Racing: Chapple-Hyam looks for a road to victory: The trainer of White Muzzle, Britain's lone runner in the Japan Cup, is glad as the going gets harder in Tokyo

Click to follow
SIMILAR things were said before Britain's whitewash in the Breeders' Cup three weeks ago, but Peter Chapple-Hyam is confident that White Muzzle will be at the top of his form for his final race, Sunday's Japan Cup.

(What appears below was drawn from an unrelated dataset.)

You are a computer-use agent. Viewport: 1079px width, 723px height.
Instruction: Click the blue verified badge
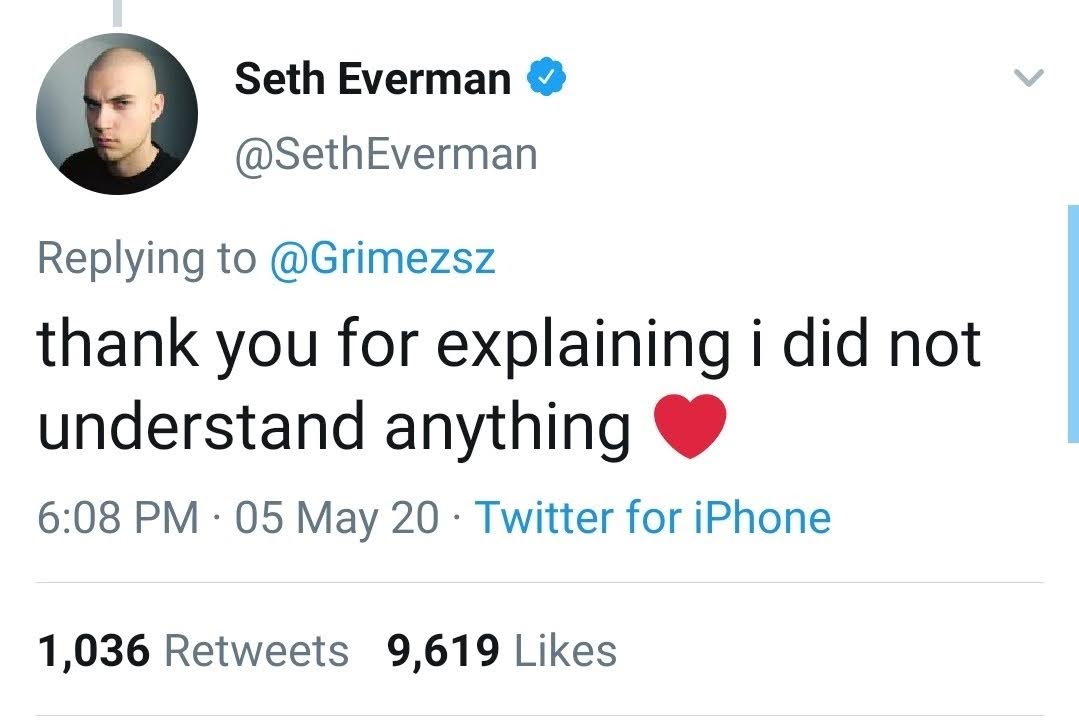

White Muzzle has worked well since arriving from Manton, and the fast going at Tokyo racecourse has also encouraged Chapple-Hyam. 'He'll love this ground,' he said yesterday, 'I want it like a road. The only time he had it like that was in the Italian Derby, which he won by five lengths, beating the course record by two and a half seconds.'

In the search for possible dangers to the Arc runner-up, two names quickly emerged. 'If I had to name a couple it would be Naturalism, second in the race last year, and The Phantom Chance,' Chapple- Hyam said. They are both very tough and used to this type of track. Let's face it, Naturalism only has to go one better than last year.'

Lee Freedman, Naturalism's Australian trainer, and Colin Jillings, who prepares The Phantom Chance in New Zealand, similarly respect the chance of White Muzzle, while both feeling that the race may come too soon for Kotashaan, the Breeders' Cup Turf winner. 'It's asking a lot to come off the Breeders' Cup,' Freedman said.

With two shrewd trainers expressing doubts about the favourite, the odds being offered by British bookmakers make interesting reading. Kotashaan is 11-4 favourite with Hills, who then bet: 3-1 White Muzzle, 6-1 Urban Sea, the Arc winner, 7-1 Star Of Cozzene, the second American challenger, 8-1 Naturalism (from 10-1), 10-1 The Phantom Chance, 12-1 Winning Ticket and Misil, 14-1 others.

The Japanese think nothing of staging their most important race on a Sunday, but in Britain such an occurrence - with legal betting, at least - would be impossible. The British Horseracing Board's campaign for a change in the law continues, however, and yesterday it announced that two more experimental Sunday meetings are to be staged next year.

Racecourses will be invited to apply to stage a Flat meeting in late July or early August, or one over jumps in late October. The aim is to keep the campaign to allow on-course betting on Sunday in the spotlight as Parliament prepares to debate legislation on Sunday trading in the current session.

Three trial race meetings and one point-to-point fixture, with no on-course betting, have already been staged to demonstrate the demand for legal Sunday programmes.

The progress of the Sunday Trading Bill, on which MPs will have a free vote on three deregulation options, is crucial to the introduction of regular Sunday racing, possibly in 1996.